**PROBLEM TO WORK ON**
Within the records below, find each line that holds the string "agent", then copy it.
▶
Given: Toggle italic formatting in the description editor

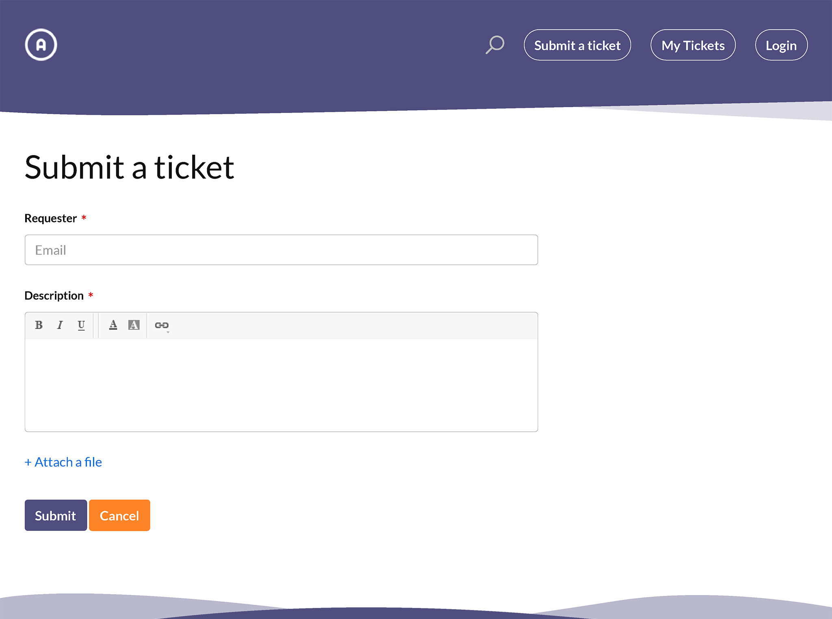Looking at the screenshot, I should [60, 325].
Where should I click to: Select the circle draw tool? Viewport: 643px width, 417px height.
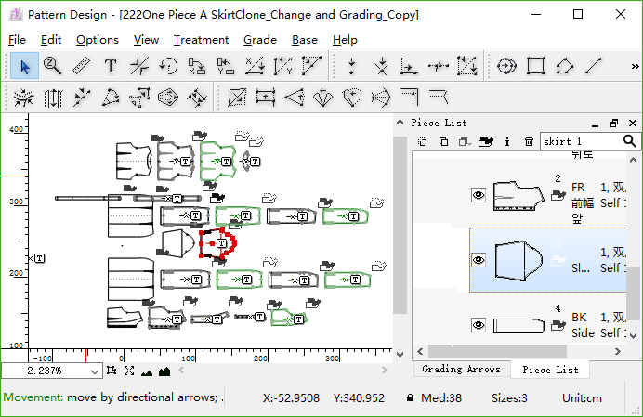coord(506,66)
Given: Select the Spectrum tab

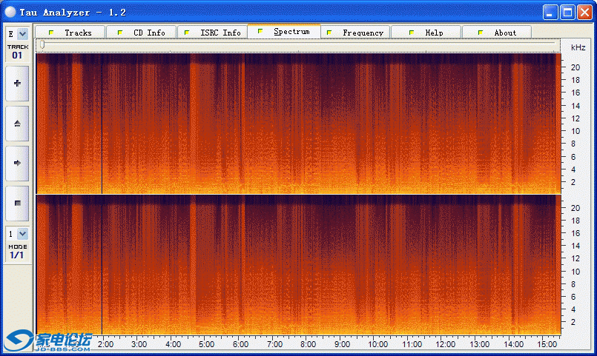Looking at the screenshot, I should (x=284, y=32).
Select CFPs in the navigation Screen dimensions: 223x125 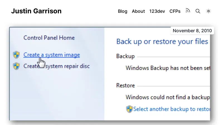[175, 11]
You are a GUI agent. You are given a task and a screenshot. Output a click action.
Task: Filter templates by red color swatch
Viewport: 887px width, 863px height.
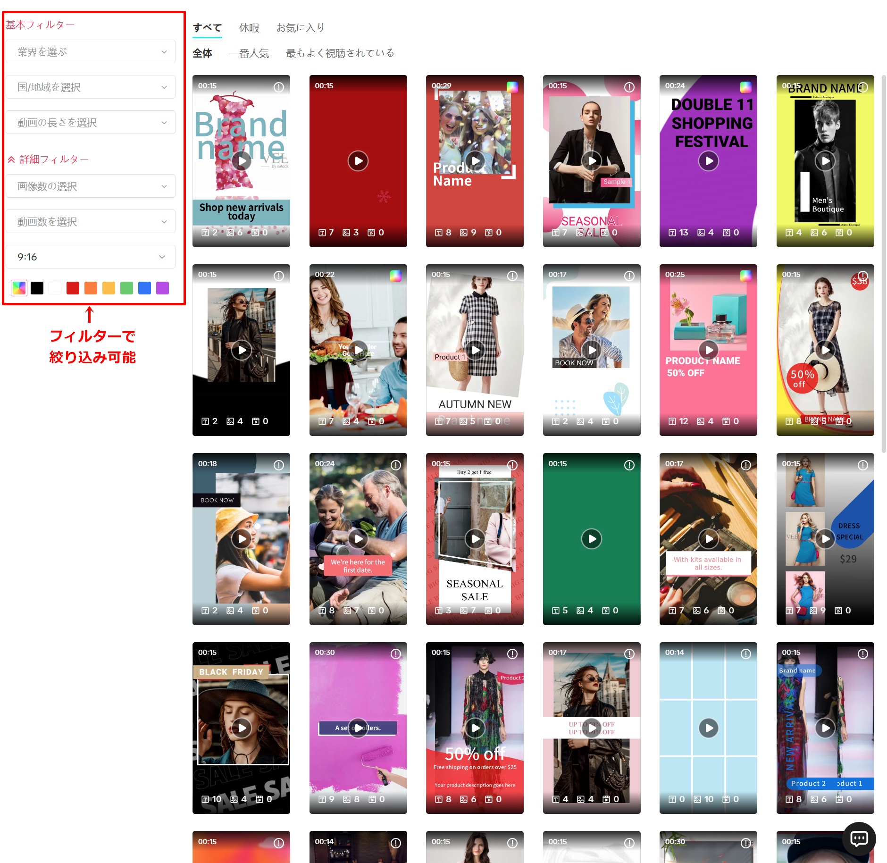coord(73,288)
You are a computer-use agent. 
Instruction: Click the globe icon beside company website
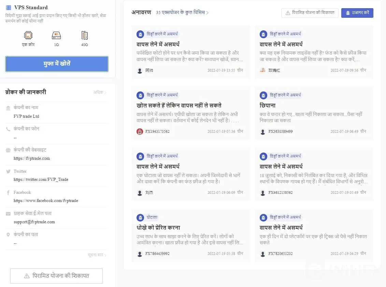pos(8,150)
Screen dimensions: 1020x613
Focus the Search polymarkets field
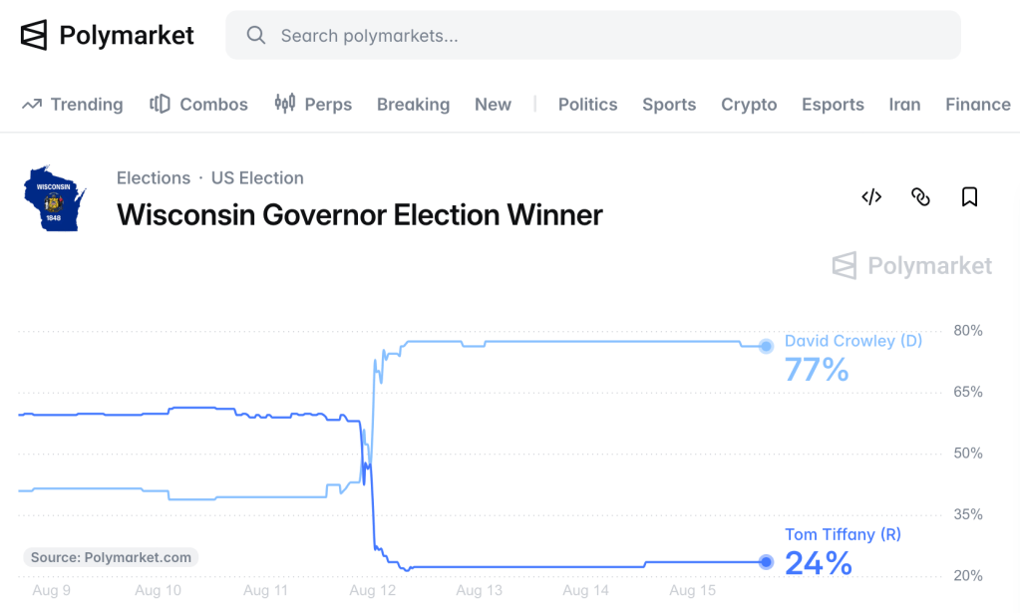[592, 35]

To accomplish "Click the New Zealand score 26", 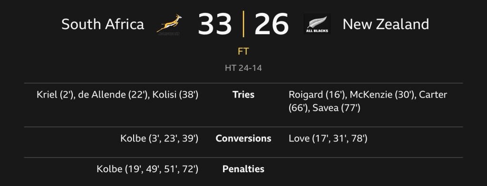I will click(x=272, y=24).

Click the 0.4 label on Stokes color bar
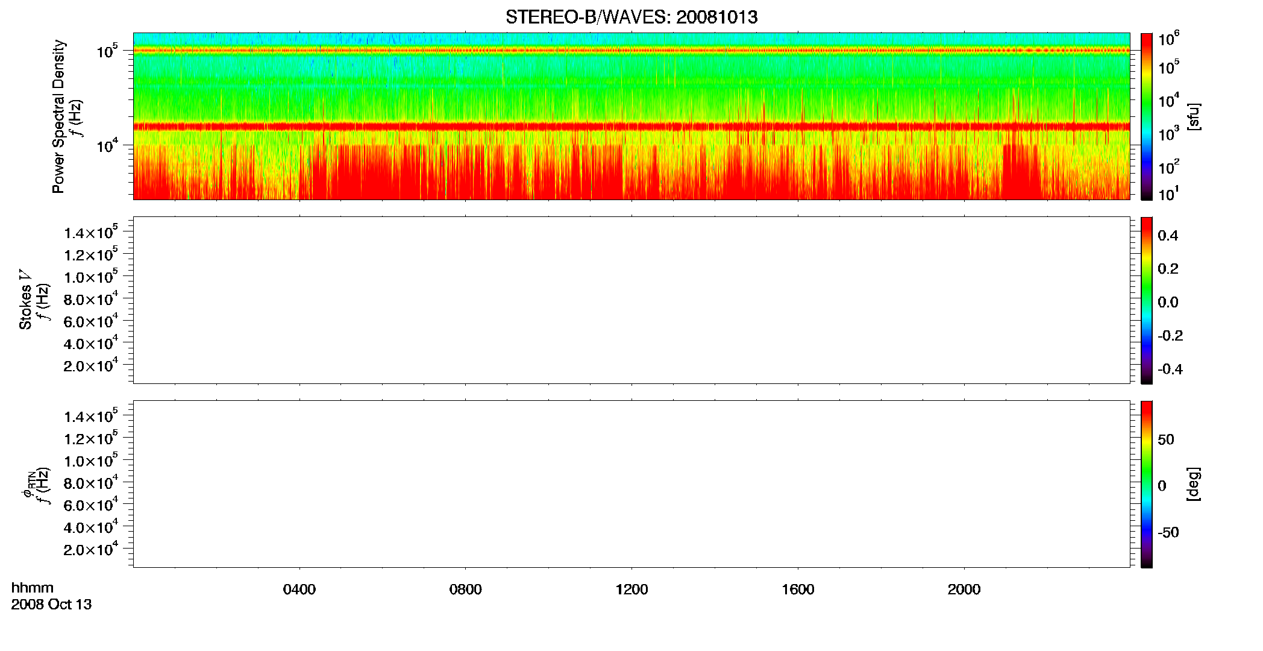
◀
**SOLUTION TO THIS EXERCISE**
You are a GUI agent. You are given a task and a screenshot. Output a click action.
You are a computer-use agent. 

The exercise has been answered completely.